Visibilità neo motore ricerca
Secondo uno studio della
Vertis Communications, rinomata agenzia statunitense di marketing, la pubblicità in Tv non è più il primo fattore di influenza nelle decisioni d’acquisto.
L’incremento del tempo speso dinanzi ad un computer (passato dall’ 8% del 1998 al 21% del 2007) e la diffusione dell’uso di internet presso le donne over 50 (dal 30% del 1998 al 68% del 2008), ha elevato la rete a importante influencer accanto alla “vecchia e cara” televisione.

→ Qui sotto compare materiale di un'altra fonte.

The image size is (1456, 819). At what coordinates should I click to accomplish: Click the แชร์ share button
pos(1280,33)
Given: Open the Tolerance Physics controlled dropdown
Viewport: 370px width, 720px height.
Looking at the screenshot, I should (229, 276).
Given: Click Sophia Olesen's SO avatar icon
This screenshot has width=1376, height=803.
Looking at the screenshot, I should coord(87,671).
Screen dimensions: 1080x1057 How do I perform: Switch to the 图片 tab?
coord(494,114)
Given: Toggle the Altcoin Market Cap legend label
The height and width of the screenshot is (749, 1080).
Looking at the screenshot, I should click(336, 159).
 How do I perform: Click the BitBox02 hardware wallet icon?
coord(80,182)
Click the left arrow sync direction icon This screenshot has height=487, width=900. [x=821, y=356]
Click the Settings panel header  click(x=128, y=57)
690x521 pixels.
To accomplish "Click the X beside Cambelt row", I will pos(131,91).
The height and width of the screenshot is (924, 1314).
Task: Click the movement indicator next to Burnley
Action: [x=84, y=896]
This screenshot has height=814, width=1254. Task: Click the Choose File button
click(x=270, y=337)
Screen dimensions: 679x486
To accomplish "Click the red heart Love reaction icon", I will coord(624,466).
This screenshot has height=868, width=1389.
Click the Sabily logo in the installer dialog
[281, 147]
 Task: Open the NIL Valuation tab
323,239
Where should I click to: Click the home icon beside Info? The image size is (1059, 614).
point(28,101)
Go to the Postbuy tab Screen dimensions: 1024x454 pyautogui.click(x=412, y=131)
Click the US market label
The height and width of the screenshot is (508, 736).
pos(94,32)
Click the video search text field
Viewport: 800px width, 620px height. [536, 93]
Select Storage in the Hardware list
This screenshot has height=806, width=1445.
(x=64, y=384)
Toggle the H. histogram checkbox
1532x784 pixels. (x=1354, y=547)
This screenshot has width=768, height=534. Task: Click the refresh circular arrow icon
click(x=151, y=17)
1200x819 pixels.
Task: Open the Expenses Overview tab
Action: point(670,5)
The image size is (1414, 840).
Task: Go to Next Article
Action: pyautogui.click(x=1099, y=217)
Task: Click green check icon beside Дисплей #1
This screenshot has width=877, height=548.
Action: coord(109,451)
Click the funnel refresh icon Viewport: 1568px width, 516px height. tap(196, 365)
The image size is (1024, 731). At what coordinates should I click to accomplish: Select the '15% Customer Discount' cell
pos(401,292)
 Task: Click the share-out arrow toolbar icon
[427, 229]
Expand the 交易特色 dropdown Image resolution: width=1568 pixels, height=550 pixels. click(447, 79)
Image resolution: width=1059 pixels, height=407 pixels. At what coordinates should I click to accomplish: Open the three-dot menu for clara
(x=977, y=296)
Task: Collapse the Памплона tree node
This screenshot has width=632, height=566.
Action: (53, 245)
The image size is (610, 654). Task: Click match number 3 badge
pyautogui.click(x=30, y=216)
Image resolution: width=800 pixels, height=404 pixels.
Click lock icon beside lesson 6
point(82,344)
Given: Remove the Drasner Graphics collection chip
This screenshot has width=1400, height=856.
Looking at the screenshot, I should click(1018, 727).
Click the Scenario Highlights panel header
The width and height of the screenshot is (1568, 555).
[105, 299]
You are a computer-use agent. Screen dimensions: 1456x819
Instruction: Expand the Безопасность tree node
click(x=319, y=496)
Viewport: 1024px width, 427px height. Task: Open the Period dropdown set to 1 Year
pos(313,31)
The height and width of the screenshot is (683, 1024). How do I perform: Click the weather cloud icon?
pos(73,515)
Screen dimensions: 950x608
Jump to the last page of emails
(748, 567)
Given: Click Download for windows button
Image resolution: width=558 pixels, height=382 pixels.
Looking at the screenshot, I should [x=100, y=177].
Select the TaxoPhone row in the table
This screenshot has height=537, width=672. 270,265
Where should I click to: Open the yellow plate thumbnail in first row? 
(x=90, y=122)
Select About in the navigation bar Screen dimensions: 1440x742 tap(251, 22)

Si delinea un quadro interessante per le aziende che vogliono investire nel
web advertising: la prima vetrina per l’offerta dei propri prodotti e servizi è rappresentata dal sito, che però necessita di alcune azioni a sostegno della sua visibilità nello spazio senza limiti della rete.
Occorre dare priorità alle parole che generano traffico realmente interessato, evitando di posizionare il sito su termini poco digitati dagli utenti: per ricercare le
keyword in grado di portare più utenti al nostro portale, può essere utile attivare una
campagna pay-per-click, con un range ampio di parole, registrando quelle più cliccate.
Si può rendere flessibile l’utilizzo e limitarne l’eventuale durata ad un periodo particolare, in concomitanza con fiere o manifestazioni, oppure in occasione di un lancio o di una promozione particolare di prodotti.
Un ulteriore modo per acquisire visibilità su un
motore di ricerca è quella di creare contenuti che abbiano nei loro argomenti le
chiavi da posizionare.
Anche l’invio di comunicati stampa di eventi e news riguardanti l’azienda si presenta come un efficace meccanismo per accrescere la notorietà del sito.